What is the function of environmental engineering and how does it affect our everyday lives? This question is more than partially responsible for creating some of the most widespread forms of technology used today. From civil engineering to aerial surveying, the purpose of environmental engineering is to get the most out of our surroundings. It cultivates safe usage, addresses environmental concerns and helps companies ensure a positive relationship with nearby communities. When this is done irresponsibly, however, the damage can be felt for miles around.
Before getting your proverbial toes wet in the field of environmental engineering, you need to know where to be careful so that everyone stands to benefit.
Water is the key to life. Despite this, many areas on the planet don’t have the opportunity for clean and accessible water. Only 3% of the planet’s water is drinkable and, because of this, it takes very responsible nearby companies to ensure that already low percentage doesn’t get any lower.
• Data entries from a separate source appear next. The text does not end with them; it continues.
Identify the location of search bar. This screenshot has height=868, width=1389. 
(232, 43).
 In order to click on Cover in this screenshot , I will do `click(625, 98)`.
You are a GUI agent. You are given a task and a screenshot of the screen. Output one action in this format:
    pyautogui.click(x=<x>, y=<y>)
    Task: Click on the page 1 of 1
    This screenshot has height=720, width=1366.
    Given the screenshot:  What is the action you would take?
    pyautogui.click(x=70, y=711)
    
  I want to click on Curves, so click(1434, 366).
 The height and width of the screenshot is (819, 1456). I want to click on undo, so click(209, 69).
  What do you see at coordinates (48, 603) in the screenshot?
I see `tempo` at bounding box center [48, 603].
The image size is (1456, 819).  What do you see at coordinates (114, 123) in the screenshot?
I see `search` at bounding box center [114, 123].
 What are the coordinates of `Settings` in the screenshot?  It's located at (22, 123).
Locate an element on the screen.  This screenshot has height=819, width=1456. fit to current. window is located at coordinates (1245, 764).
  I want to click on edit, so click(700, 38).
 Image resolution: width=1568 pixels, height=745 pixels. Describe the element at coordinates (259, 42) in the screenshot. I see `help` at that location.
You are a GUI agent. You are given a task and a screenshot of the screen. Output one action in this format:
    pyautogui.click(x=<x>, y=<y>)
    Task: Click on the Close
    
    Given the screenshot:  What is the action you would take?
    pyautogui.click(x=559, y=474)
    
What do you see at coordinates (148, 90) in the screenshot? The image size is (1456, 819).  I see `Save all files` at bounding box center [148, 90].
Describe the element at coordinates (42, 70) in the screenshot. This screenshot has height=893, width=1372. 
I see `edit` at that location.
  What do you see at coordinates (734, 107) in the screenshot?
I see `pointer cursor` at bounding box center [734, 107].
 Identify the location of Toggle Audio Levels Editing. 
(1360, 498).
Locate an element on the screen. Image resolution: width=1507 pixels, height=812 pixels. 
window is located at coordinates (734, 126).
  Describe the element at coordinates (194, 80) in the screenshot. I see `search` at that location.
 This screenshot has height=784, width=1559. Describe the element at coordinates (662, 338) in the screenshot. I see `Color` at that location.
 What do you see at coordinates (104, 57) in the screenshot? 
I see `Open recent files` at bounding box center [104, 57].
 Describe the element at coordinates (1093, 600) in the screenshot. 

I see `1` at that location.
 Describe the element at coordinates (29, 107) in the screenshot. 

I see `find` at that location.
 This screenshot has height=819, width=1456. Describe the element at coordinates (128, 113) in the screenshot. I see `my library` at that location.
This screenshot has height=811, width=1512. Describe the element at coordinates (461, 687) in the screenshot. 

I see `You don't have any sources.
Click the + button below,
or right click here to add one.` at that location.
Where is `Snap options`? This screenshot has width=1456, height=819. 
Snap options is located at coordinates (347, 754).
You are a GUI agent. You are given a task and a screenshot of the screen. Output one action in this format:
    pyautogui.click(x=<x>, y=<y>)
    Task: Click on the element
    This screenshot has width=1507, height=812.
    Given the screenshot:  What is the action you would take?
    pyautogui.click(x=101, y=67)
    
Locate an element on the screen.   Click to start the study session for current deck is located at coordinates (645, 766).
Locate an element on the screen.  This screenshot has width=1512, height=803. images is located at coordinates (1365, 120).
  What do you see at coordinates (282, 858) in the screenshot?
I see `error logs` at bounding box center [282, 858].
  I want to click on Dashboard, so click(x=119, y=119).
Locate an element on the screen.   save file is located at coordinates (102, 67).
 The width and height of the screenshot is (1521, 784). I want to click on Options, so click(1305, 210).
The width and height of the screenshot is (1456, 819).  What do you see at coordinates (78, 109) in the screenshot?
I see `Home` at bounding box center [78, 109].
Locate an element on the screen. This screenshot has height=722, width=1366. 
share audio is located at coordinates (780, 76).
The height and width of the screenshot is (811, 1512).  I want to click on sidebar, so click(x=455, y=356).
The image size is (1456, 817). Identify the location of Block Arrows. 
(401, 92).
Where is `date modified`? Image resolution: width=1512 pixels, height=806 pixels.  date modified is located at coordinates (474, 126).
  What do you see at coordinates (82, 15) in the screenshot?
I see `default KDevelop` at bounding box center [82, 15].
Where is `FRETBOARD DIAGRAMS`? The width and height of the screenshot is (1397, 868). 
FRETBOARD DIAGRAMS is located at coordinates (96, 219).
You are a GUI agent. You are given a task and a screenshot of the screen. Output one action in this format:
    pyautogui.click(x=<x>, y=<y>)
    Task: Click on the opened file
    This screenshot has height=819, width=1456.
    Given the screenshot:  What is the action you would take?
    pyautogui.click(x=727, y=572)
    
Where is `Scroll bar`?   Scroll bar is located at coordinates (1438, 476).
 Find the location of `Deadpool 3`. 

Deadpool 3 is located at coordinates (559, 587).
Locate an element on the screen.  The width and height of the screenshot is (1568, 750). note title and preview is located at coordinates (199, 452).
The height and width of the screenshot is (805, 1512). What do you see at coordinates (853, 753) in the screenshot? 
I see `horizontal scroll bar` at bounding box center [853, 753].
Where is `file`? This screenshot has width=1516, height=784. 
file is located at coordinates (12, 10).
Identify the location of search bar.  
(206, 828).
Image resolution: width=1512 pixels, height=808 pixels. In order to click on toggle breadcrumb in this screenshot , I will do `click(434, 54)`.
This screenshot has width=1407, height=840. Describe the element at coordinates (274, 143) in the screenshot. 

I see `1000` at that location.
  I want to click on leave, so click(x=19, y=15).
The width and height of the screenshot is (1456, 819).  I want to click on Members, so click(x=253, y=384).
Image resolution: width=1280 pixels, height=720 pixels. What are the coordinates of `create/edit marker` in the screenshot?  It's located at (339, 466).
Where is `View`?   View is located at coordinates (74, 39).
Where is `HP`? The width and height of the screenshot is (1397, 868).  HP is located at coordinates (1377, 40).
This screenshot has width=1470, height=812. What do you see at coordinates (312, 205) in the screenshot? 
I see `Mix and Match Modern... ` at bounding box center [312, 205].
Nearly a quarter of all American rainfall becomes groundwater and this specific form of water provides the majority of flow to nearby streams.
Perhaps you’re wondering what causes water to become undrinkable or even actively hazardous. Recent water quality reports have found that 45% fo American streams, as well as 47% of lakes and 32% of bays, are polluted. This pollution is caused by careless visitors, truck spills and gradual exposure to polluted air from nearby cities. Additional water quality reports have seen over two-thirds of American estuaries and bays degraded because of nitrogen pollution.
Pollution can even come from well-meaning American homeowners. Americans have been found to use a stunning two billion pounds of pesticides on a yearly basis — this eventually washes into rivers and lakes, with some reports finding that pesticides often kill more birds and earthworms than actual pests. When nearly 73 different kinds of pesticides have been found in American groundwater, you can really feel the need for environmental engineering.
A combination of geotechnical and aerial surveying technology creates the foundation for civil engineering and the services provided to companies large and small. The primary aerial photographic product used will be a high-resolution digital color photograph that reaches 39 megapixels, ensuring that companies are given, literally, the best view possible of lands they are considering. Everything from surface water to modeling mock-ups can be addressed here.
Where will environmental engineering take us in the future? That’s for you to decide. A 2000 Rutgers study saw that ESOP companies, specifically, grow 2% faster after setting up their ESOP than without it. Nearly 500,000 new residential wells are constructed every year, as well, and the NGWA estimates that the construction of these very vital water supply systems will involve the usage of 18,000 drilling machines. We need water to thrive. We also need cooperation.
Civil engineering makes sure we get there.